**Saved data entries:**
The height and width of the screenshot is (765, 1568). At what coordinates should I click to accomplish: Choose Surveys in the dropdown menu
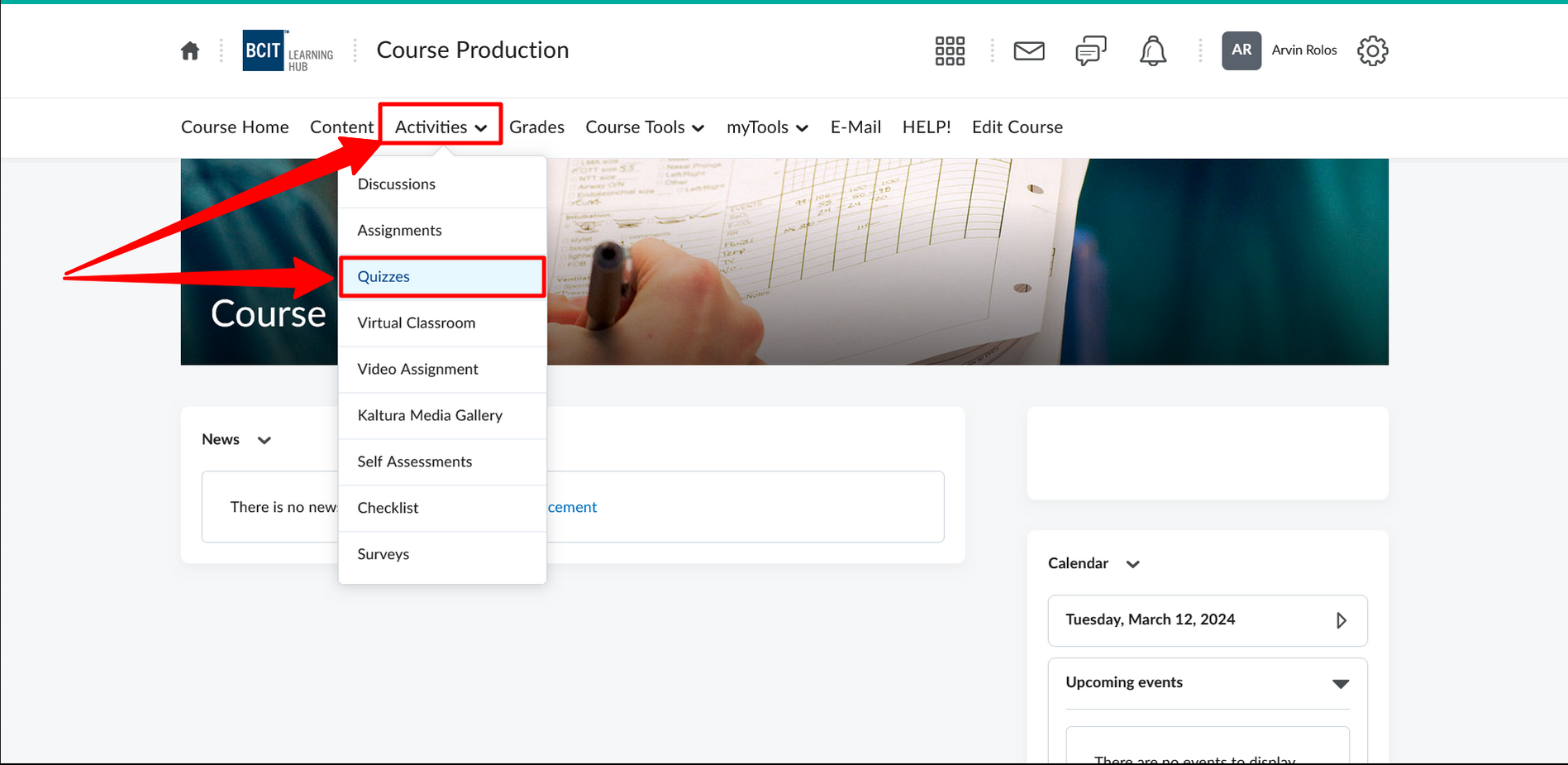[x=383, y=554]
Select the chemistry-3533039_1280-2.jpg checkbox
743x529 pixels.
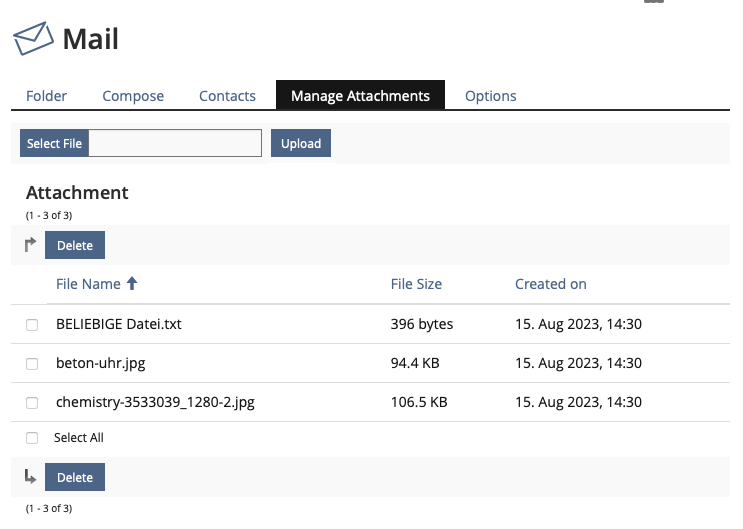(x=32, y=403)
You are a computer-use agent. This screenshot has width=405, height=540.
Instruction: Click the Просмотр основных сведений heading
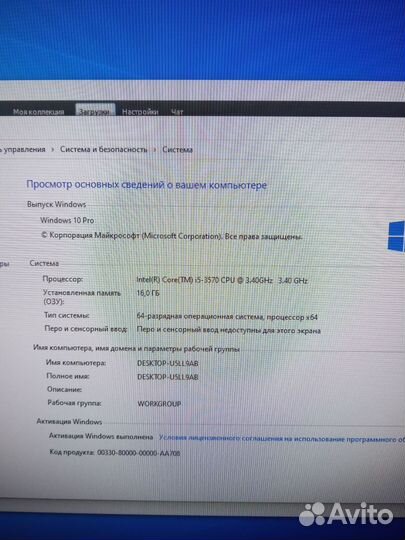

**What to produce:** Output each record above word for word, leaving out images.

**Exercise result:**
The height and width of the screenshot is (765, 1568). At what coordinates should I click to accomplish: Choose Surveys in the dropdown menu
[x=383, y=554]
Select the chemistry-3533039_1280-2.jpg checkbox
743x529 pixels.
(x=32, y=403)
You are a computer-use agent. This screenshot has width=405, height=540.
Instruction: Click the Просмотр основных сведений heading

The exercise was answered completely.